All in all, it was a great appointment. I geared myself up for the next step - turbinate reduction.

Tuesday, June 1, 2010

Happy 100K, Lil' Car!

Everyone remembers their first car. Mine was a navy blue 1988 Ford Taurus that my parents gave me at the beginning of my second summer in college. While I was away on vacation with friends they had the transmission repaired, and then it was mine. I remember driving to work at UMass Lowell that summer down 110 along the Merrimack River with my 4-45 "air conditioning" "blasting" (for those that don't know that expression: 4 windows down going 45 miles per hour). It was MY car... no more borrowing friends' or my parents cars - I now had freedom.

Picture from Wikipedia. This wasn't MY car, but mine looked just like it.

Like any first car, it had its share of mechanical problems that eventually led to its retirement. The last one was a pinhole in the exhaust that caused my Taurus to fail MA State Inspection - and could never be found. Since a permanent rejection sticker is illegal... I moved on to my 1992 Pontiac Grand Prix. This is the car I had for most of my college career; it was teal and I decorated the back with stickers from various bands I enjoyed. When that car was toast, I moved on to my 1992 Buick LeSabre. It was when I found out it was leaking four different fluids (power steering, antifreeze, oil, and transmission fluid) and started making an awful racket when the wheel was turned all the way to the left that I knew it was time to go.

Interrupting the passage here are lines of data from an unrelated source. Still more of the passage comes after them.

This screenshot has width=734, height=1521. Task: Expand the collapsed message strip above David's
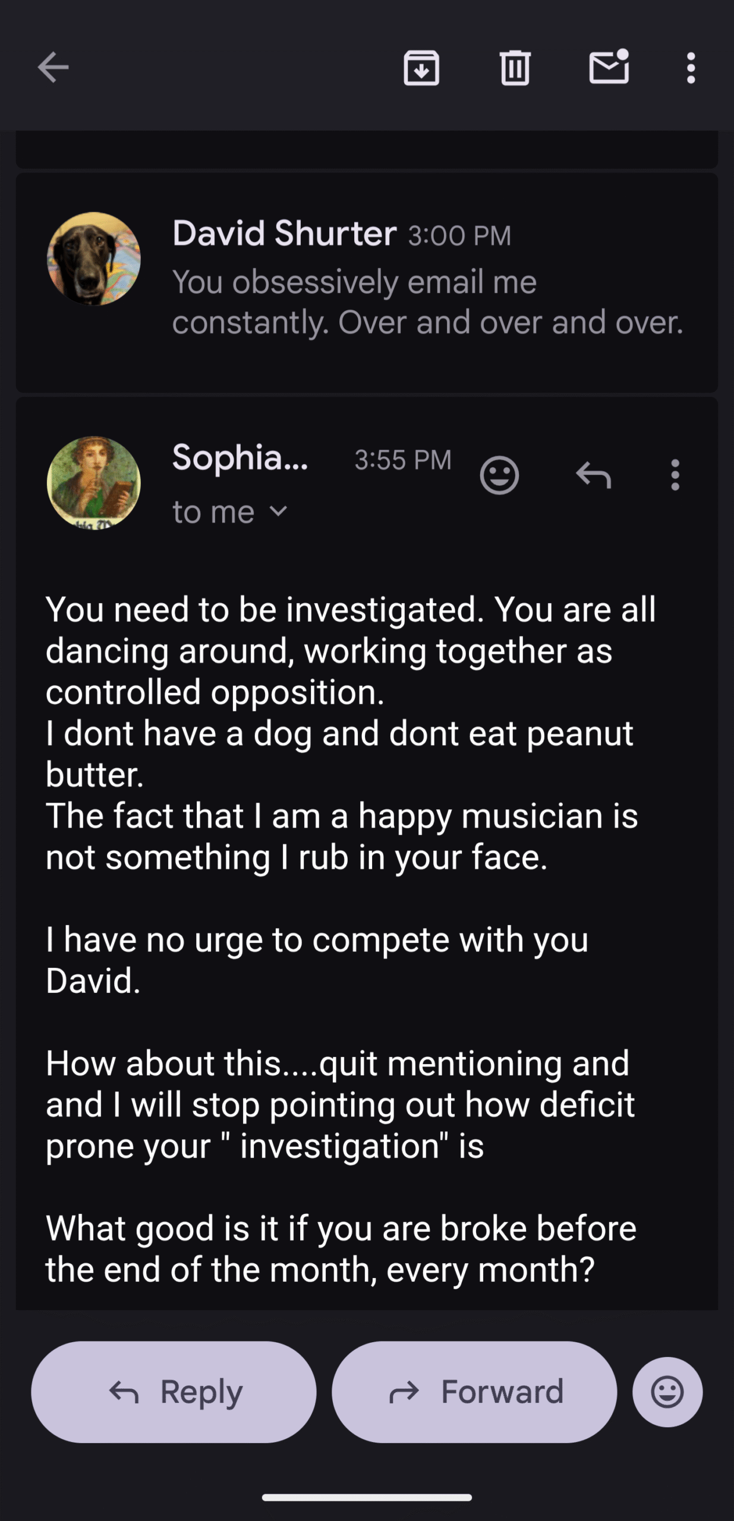point(367,150)
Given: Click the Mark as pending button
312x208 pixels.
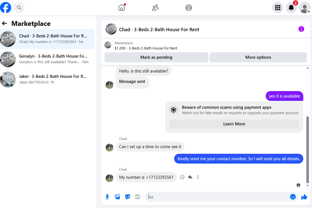Looking at the screenshot, I should [156, 57].
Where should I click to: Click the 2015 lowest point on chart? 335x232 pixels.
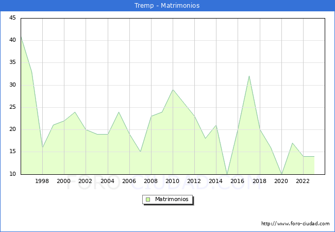click(x=227, y=174)
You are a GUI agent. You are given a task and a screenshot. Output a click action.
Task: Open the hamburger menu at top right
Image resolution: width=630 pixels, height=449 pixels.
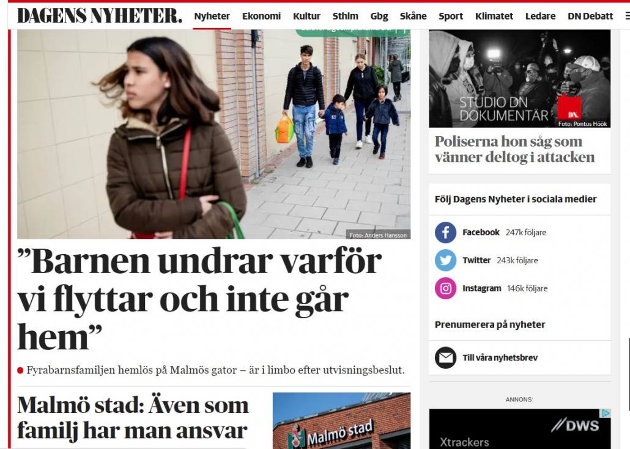(627, 16)
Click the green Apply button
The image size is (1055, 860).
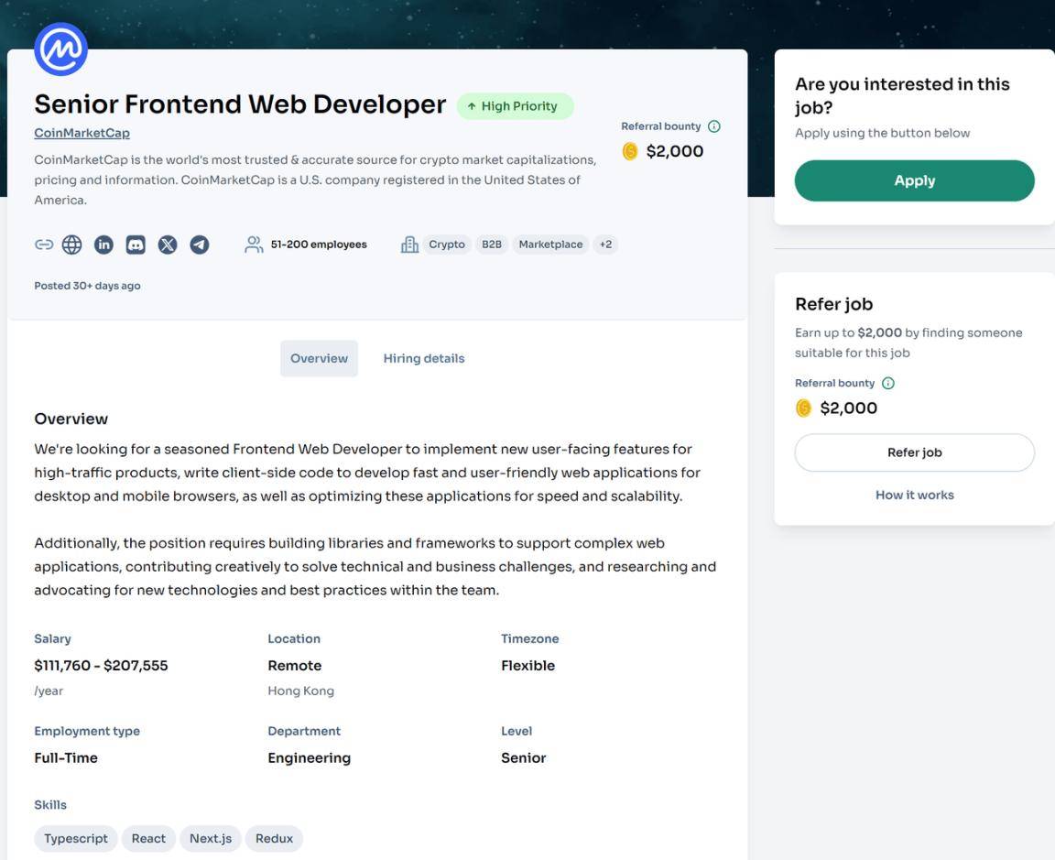tap(914, 180)
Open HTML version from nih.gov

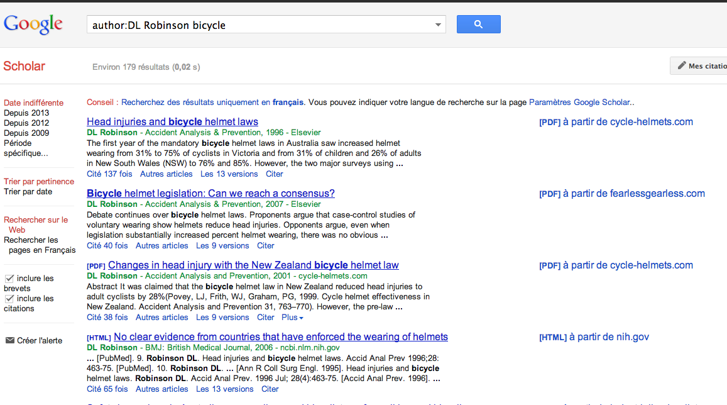(594, 337)

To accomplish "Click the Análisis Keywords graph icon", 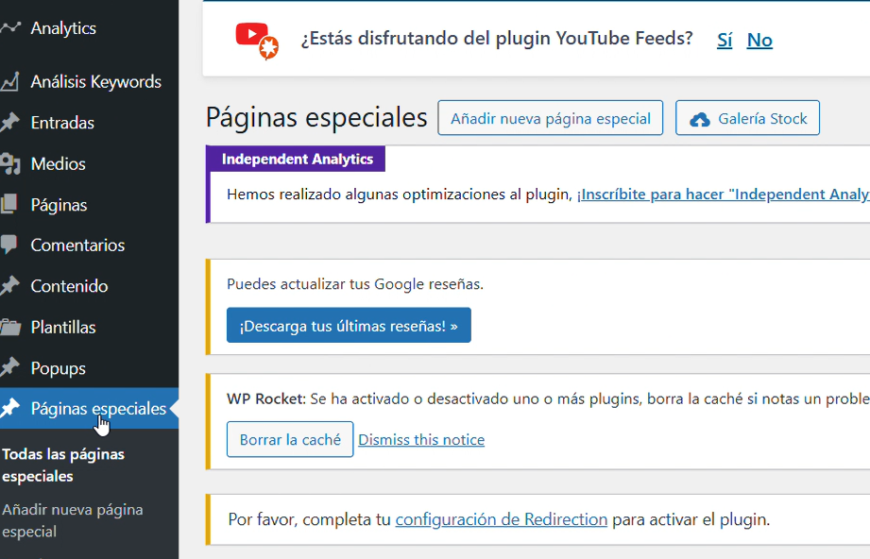I will pos(10,82).
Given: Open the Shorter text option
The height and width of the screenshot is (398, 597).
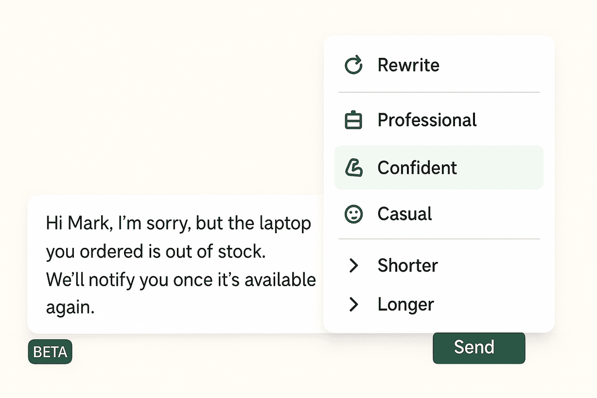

Steve and I went car shopping for me and in my head I knew exactly what I wanted. It didn't take long to find it - there she was on the Toyota of Nashua lot. A 2004 Toyota Corolla in Indigo Ink Pearl. Only one year old at the time with just over 19,000 miles.

Me in 2005 at our first apartment, not long after I got Lil' Car. I was dorky & excited. :)

And yes - I was excited that the color name was "Indigo Ink Pearl". One test drive and I was sold.

I think that any car owner will agree that you develop a relationship with your car. You get to know its quirks, its noises, and when something is wrong. It fits you, it fits your personality, and in some cases you even name it (mine is Lil' Car). And when it breaks - you're devastated. Within a month of owning my car, someone smashed the driver's side mirror while I was at an overnight girls' night at a friend's house. Then on Labor Day 2007, I wrecked my poor Lil' Car and we were worried she'd be totalled.

Poor Lil' Car! Sept. 3, 2007 after I t-boned a '93 Lexus. (No one was hurt... and a college friend was the EMT to respond to the scene. I was freaking out. That was super awkward.)

The fine folks at the auto body were able to fix her up and that fall Steve got her a vanity plate when we re-registered her: LIL-CAR (plate now retired). That was almost 3 years ago, and last week after her oil change on Wednesday, Lil' Car turned over to 100,000 miles. This weekend to celebrate, I took her for her post-winter vacuum (first chance I've had!), washed her up, and bought her a brand-new Yankee Candle Lemon-Lavender car gel. I hope to have her for a while longer - the last (almost) 5 years with her have been fun and driving has been comfortable. She still runs great and I can't wait for her to see her spot in the new garage next month. She deserves it!

Happy 100K, Lil' Car!

Here she is - today, sitting in our apartment driveway. Shiny & clean! Minnie Mouse antenna topper to make me especially nerdy. Love my Lil' Car!!